Sarabosaurus Temporal range: Early Turonian, 93.7 Ma PreꞒ Ꞓ O S D C P T J K Pg N ↓

Scientific classification
- Domain: Eukaryota
- Kingdom: Animalia
- Phylum: Chordata
- Class: Reptilia
- Order: Squamata
- Clade: †Mosasauria
- Family: †Mosasauridae
- Clade: †Russellosaurina
- Subfamily: †Plioplatecarpinae
- Genus: †Sarabosaurus Polcyn et al., 2023
- Type species: †Sarabosaurus dahli Polcyn et al., 2023

= Sarabosaurus =

Genus of extinct squamate

Sarabosaurus (from the Arabic "sarab", meaning desert mirage and the Greek "sauros", meaning lizard) is a monospecific genus of plioplatecarpine mosasaurid from the lower Turonian Tropic Shale of Utah, United States.

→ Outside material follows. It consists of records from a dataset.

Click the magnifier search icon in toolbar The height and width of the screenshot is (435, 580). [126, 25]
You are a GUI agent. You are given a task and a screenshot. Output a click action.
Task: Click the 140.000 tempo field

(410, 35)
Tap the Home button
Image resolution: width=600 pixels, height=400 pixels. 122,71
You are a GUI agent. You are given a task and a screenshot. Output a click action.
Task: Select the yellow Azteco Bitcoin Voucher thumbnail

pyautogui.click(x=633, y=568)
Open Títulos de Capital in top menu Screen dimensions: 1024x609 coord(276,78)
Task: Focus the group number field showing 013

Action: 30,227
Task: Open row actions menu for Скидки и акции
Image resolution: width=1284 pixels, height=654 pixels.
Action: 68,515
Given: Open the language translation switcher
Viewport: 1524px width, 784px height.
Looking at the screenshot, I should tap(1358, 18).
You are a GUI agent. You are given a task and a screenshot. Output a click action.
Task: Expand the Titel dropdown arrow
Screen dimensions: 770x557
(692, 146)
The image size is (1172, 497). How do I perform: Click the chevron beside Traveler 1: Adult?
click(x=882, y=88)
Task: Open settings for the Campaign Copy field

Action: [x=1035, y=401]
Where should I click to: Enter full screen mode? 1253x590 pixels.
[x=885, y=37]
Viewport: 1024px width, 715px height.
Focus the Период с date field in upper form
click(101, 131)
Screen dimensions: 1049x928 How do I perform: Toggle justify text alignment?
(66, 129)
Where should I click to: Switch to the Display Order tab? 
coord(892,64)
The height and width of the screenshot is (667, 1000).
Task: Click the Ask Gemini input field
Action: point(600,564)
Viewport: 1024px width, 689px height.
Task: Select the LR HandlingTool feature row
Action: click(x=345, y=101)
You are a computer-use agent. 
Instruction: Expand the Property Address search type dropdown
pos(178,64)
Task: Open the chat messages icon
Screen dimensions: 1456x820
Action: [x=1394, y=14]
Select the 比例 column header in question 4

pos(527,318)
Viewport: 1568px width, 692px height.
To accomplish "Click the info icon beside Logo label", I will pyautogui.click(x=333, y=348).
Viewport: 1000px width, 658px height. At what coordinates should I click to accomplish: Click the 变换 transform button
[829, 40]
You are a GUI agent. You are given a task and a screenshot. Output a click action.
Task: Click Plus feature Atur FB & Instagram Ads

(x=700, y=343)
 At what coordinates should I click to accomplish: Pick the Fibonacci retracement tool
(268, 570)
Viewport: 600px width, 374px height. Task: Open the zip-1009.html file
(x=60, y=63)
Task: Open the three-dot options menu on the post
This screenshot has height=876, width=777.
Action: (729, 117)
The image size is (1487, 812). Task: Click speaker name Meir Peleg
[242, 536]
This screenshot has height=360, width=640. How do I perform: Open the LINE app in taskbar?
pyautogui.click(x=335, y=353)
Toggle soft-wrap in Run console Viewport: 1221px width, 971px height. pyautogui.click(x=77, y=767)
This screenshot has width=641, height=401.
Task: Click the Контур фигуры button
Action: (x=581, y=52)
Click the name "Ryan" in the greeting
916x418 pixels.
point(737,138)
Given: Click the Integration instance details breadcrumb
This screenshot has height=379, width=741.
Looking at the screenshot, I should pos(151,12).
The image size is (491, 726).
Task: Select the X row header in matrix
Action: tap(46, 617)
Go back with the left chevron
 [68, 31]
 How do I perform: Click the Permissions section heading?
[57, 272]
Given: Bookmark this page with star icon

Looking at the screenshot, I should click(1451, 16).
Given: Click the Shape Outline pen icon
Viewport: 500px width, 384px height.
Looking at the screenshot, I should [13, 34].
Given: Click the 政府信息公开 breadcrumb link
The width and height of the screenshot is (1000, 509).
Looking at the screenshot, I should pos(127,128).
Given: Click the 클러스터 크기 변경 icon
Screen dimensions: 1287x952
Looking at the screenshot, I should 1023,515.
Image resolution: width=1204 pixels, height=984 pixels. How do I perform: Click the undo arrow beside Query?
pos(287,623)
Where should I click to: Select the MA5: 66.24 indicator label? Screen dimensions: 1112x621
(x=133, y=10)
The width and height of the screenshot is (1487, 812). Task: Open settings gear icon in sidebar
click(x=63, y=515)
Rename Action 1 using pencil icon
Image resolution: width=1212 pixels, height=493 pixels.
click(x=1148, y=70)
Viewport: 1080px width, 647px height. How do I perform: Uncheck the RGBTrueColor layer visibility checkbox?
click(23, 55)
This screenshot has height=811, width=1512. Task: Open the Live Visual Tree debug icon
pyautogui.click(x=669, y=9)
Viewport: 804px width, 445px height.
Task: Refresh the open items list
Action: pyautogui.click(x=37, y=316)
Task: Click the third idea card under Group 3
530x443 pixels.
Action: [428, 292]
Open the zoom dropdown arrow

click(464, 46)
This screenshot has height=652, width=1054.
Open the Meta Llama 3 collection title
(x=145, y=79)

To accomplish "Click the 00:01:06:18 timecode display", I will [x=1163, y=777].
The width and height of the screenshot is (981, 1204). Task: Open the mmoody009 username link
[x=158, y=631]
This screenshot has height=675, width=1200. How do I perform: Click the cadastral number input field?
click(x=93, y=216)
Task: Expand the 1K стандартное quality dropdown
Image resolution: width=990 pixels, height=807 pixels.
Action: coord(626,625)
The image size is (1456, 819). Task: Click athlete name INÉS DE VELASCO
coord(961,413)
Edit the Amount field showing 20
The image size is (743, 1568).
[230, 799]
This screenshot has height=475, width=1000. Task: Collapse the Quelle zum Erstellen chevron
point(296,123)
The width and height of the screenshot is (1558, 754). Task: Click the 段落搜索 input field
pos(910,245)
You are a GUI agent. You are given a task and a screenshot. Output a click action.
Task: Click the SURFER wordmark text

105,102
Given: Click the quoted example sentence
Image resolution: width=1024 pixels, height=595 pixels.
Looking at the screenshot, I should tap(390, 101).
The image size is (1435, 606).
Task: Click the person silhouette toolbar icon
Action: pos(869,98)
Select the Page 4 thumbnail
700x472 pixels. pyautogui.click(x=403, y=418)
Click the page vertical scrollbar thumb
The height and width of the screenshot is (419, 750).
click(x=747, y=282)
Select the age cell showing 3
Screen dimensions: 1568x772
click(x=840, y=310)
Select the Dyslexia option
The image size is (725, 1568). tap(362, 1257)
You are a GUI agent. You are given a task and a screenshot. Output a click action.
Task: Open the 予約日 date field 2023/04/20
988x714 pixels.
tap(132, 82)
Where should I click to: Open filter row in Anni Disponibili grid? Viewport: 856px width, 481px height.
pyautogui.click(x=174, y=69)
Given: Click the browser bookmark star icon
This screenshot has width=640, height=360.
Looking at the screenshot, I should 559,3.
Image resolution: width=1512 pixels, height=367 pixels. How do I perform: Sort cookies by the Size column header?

The type and only species, S. dahli, was named in honor of Steve Dahl, a volunteer at the Grand Staircase-Escalante National Monument in Kanab, Utah.

==Discovery==
The holotype specimen of Sarabosaurus, UMNH VP21800, preserves a decent amount of the skull and of the axial postcranial skeleton. Even though it is the oldest mosasaurid currently known from the Western Interior Seaway, having been dated at around 93.7 Ma, the presence of a unique vascular pattern of the basisphenoid that has thus far only been found in derived members of the clade Plioplaticarpinae has warranted the animal's inclusion in this group. Phylogenetic analysis has recovered S. dahli as the sister taxon to Yaguarasaurus and all other later diverging plioplatecarpines.

==Description==
Sarabosaurus is a small mosasaur, with the type specimen estimated at 3 m in total body length. Preserved growth rings indicate that the holotype was a mature individual, and would have been 3 to 4 years old at the time of death.